Focus on the money by Sens. Anthony Palumbo and Tom O'Mara has come after months of local prosecutors urging help to implement the bail and discovery changes that had been backed by advocates of broader criminal justice law changes. 

Discovery law changes were meant to provide evidence on a faster basis in criminal defense cases and the bail law changes were meant to prevent people from waiting long periods of time in jails while awaiting trial. 

“These reforms have dramatically increased the burden on prosecutors as prosecutors are required to review, prepare and disclose all information, paperwork and evidence associated with a criminal case within an impossibly short timeframe," the lawmakers wrote in the letter. "District attorneys have been struggling to comply with these onerous requirements since the changes went into effect in 2020, as offices around New York State continue to lack staffing, resources, and funding. As a result, dedicated and experienced prosecutors are struggling to manage the workload. These prosecutors are working long hours without any meaningful pay increase to make up for the nights and weekends they must spend working."

The District Attorneys Association of the State of New York has estimated $100 million is needed to implement the changes. The lawmakers wrote in the letter more specifics are needed for how the money to implement the chages is being dispersed and how much counties have received so far. 

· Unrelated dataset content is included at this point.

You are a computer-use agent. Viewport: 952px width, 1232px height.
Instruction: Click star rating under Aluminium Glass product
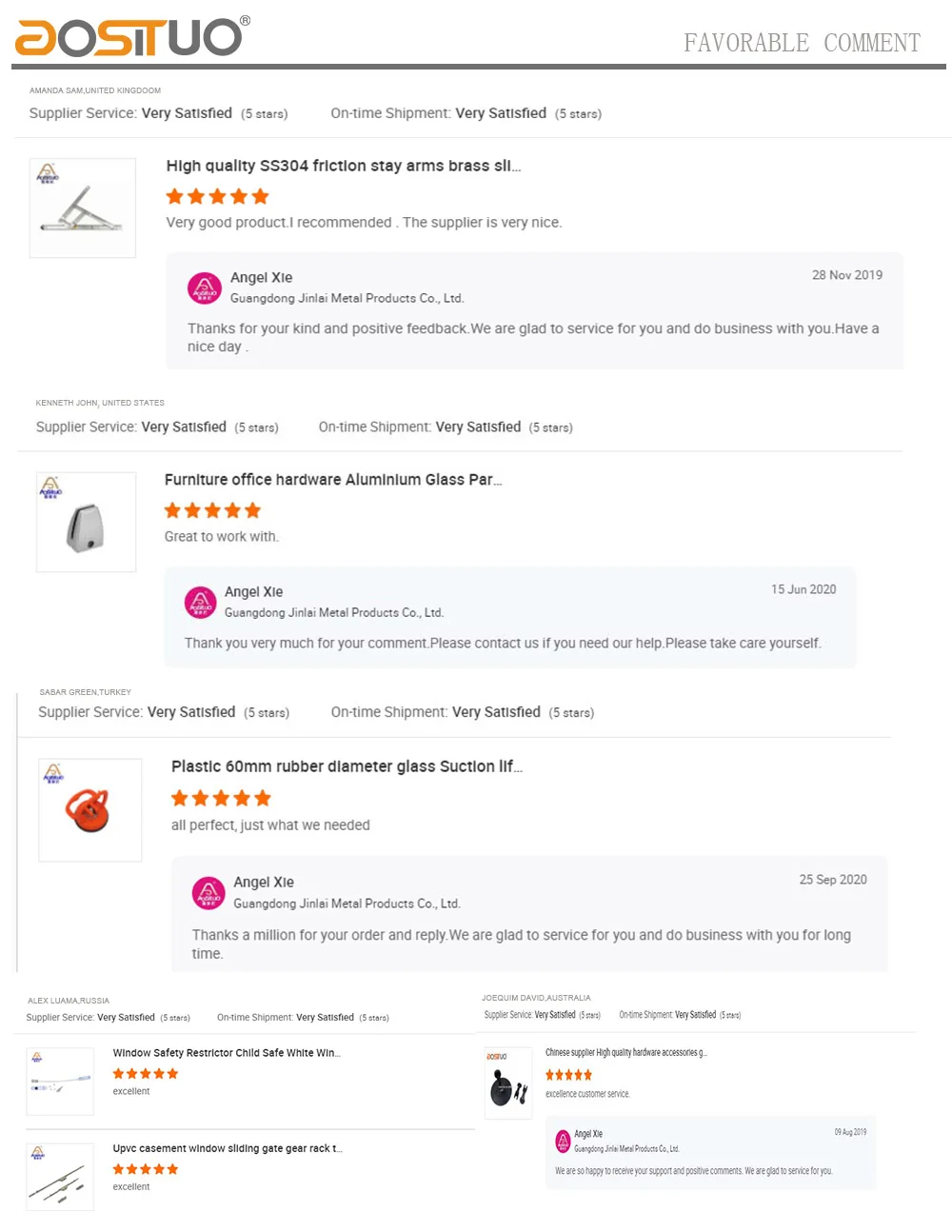pyautogui.click(x=212, y=510)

In a astatement, the Division of Criminal Justice Services pointed to the millions of dollars that have already gone out the door to implement the changes. 

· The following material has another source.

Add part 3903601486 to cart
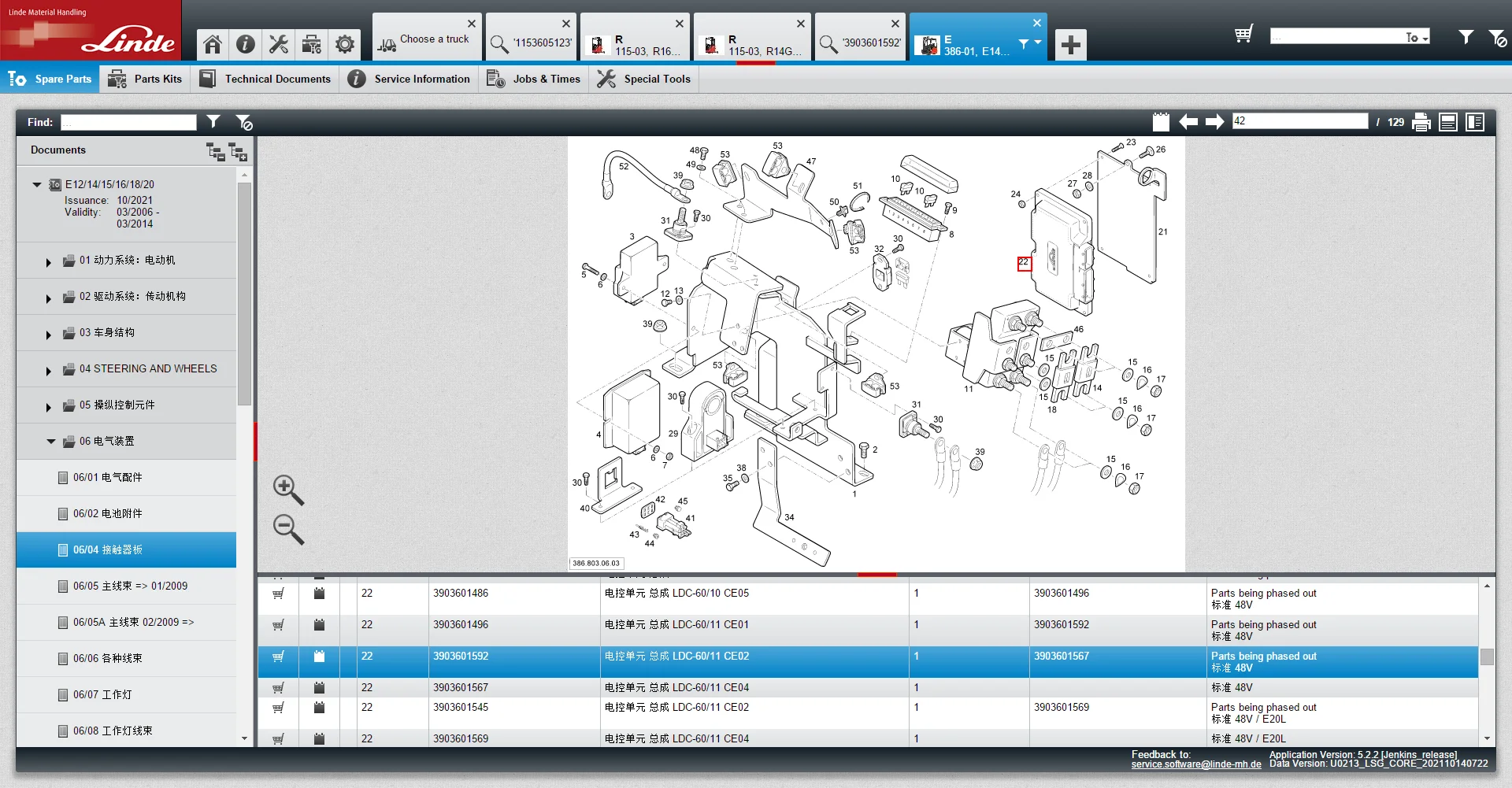 [278, 594]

"To date, the Division of Criminal Justice Services has provided $34.58 million to 57 counties for costs related to the new discovery law. Last month, the agency notified those counties of their second-year awards, which total nearly $40 million," the agency said. "DCJS will provide that funding to counties as soon as the agency receives, reviews and approves their applications for funding."

All told, the first round of funding accounted for $40 million to the 57 counties. A second round will send an additional $40 million as well. The state budget this year also included $25 million for system support, technology and expanded storage capabilities.